Corwin v. Comptroller Gen.

Decision Date31 October 1875
Citation6 S.C. 390
CourtSouth Carolina Supreme Court
PartiesCORWIN v. COMPTROLLER GENERAL.
OPINION TEXT STARTS HERE

This was a petition to the Supreme Court, entitled “The State of South Carolina, ex relatione Henry C. Corwin, against Thomas C. Dunn, Comptroller General of the State of South Carolina,” praying for a writ of mandamus to issue to the petitioner four warrants pursuant to the provisions of the Act of March, 1875, “to provide for the settlement and redemption of certain claims against the State,” in payment of a certain pay certificate owned by the petitioner which had been audited and allowed by the Commission on Claims sitting under the authority of said Act.

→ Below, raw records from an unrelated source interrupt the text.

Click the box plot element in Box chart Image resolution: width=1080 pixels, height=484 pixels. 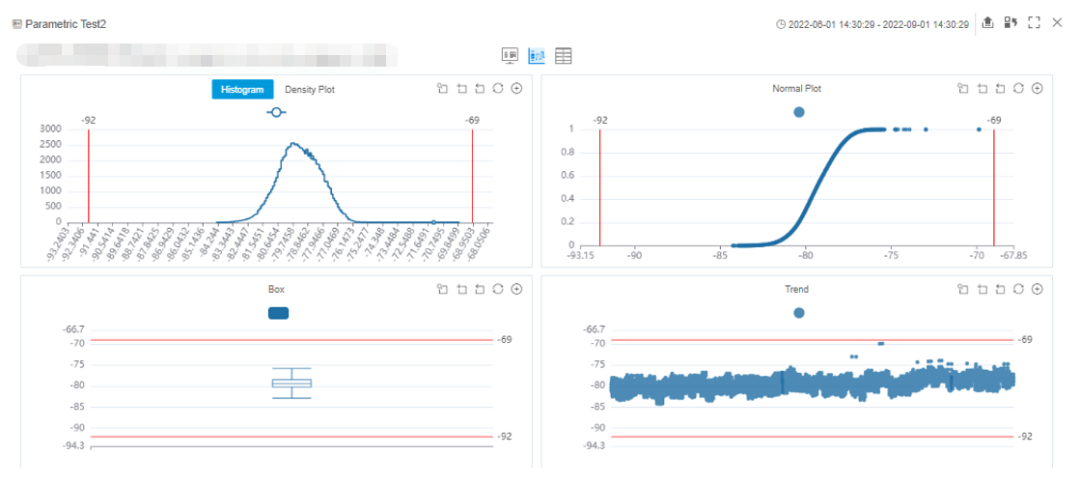pyautogui.click(x=292, y=383)
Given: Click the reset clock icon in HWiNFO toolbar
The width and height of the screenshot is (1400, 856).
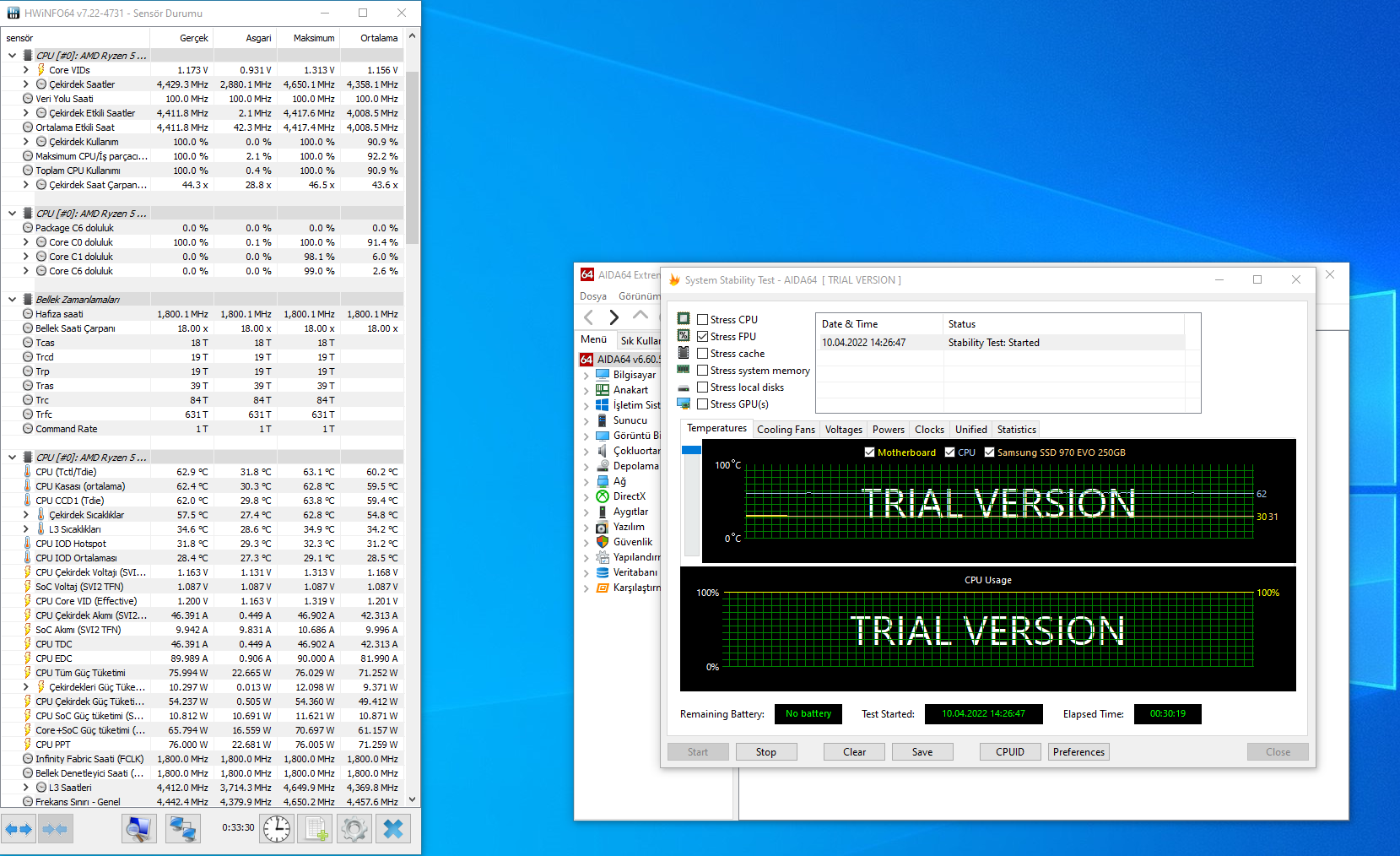Looking at the screenshot, I should tap(277, 828).

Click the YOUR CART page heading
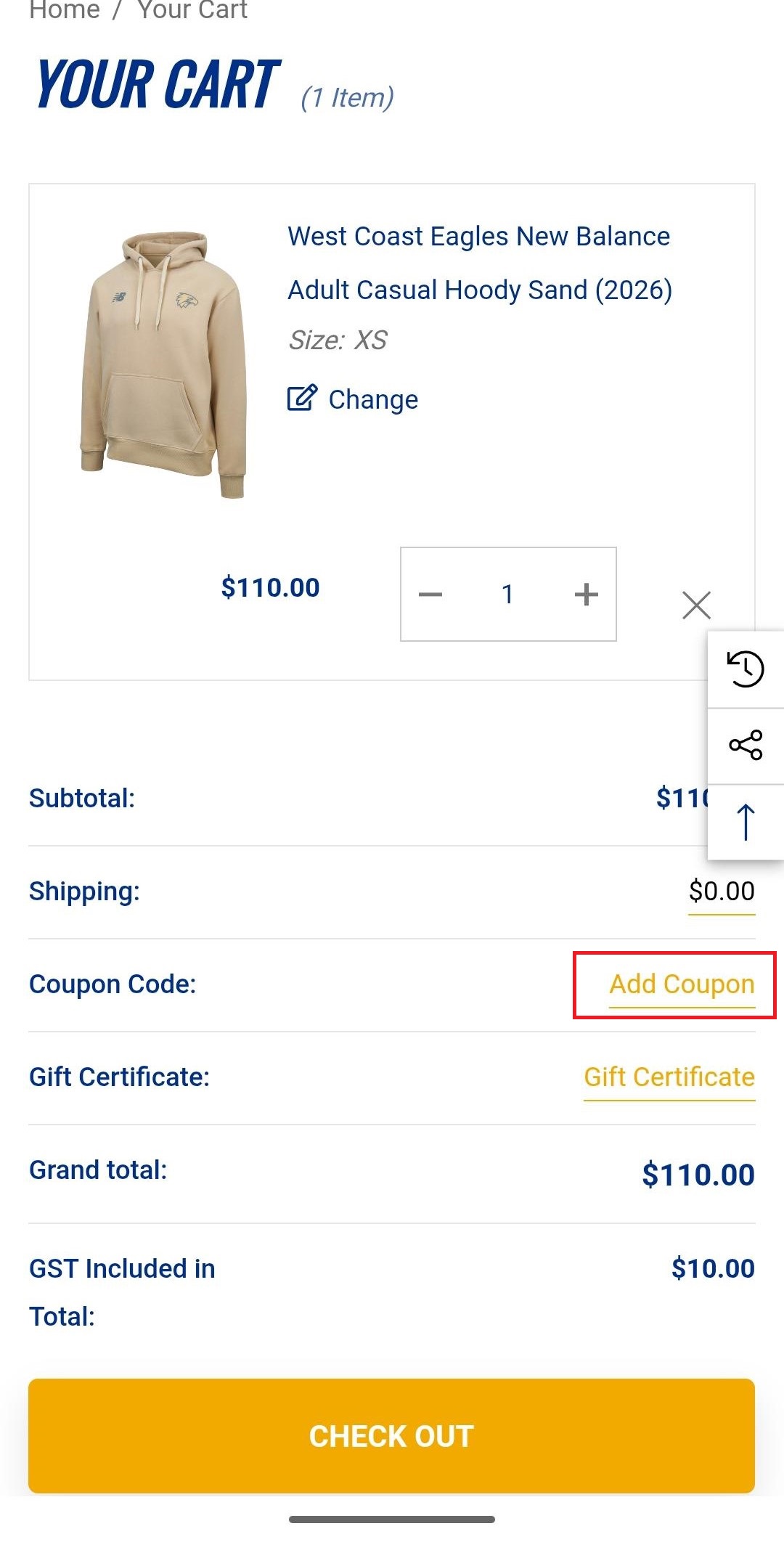coord(158,85)
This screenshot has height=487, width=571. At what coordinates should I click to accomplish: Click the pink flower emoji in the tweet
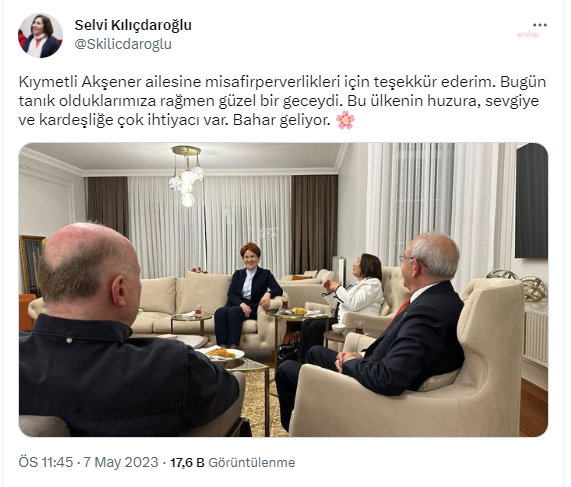click(345, 120)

A rule to show cause was issued, and the Comptroller General made return thereto and showed cause as follows:

“1. That the so-called Act of the General Assembly referred to in the second paragraph of the petition herein, entitled ‘An Act to provide for the settlement and redemption of certain claims against the State,’ and which it is alleged in said petition became a law under the Constitution and laws of this State in the month of March, A. D. 1875, is not a law of this State, because the said so-called Act of the General Assembly has not been passed and enacted in the manner required by the Constitution of this State, in this that the said so-called Act was returned by the Governor of this State to the House of Representatives, the house in which it originated, without his approval and with a statement of his objections thereto, within the time prescribed in Section 22 of Article III of the Constitution of said State, and that the so-called Act was not thereafter reconsidered by the said House of Representatives and passed by two-thirds of said House of Representatives nor by two thirds of the Senate, the other house of the General Assembly.

Wherefore, this respondent shews for cause that the said so-called Act of the General Assembly is wholly inoperative and void and gives no authority of law to this respondent, and imposes no duty on this respondent to do the acts demanded of him by the relator in this cause.

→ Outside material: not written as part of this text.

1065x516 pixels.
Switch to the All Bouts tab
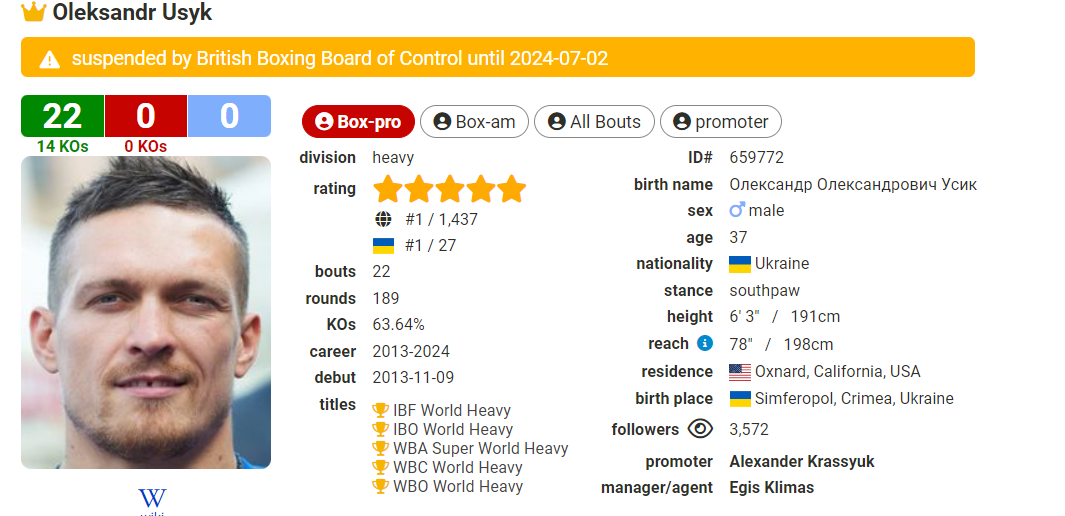pyautogui.click(x=594, y=122)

2. And for a second cause why said writ of mandamus should not issue to this respondent, as prayed for in the petition herein, this respondent shews: That the said so-called Act of the General Assembly, which it is alleged in said petition became a law in the month of March, A. D. 1875, is unconstitutional and void because it is in conflict with and is forbidden by Section 10 of Article I of the Constitution of the United States, which, among other things, declares that ‘no State shall pass any law impairing the obligation of contracts,’ in this that the said so-called Act of the General Assembly impairs the obligation of the contract made and entered into by the State of South Carolina by the Joint Resolution of the General Assembly, approved January 29, 1873, whereby it was made a part of the Constitution of said State that the General Assembly should not thereafter create any further debt or obligation, either by the loan of the credit of the State, by guaranty, endorsement or otherwise, except for the ordinary and current business of the State, without first submitting the question of the creation of such debt to the people of the State at a general election, and unless two-thirds of the qualified voters of the State, voting on the question, shall be in favor of the creation of such debt.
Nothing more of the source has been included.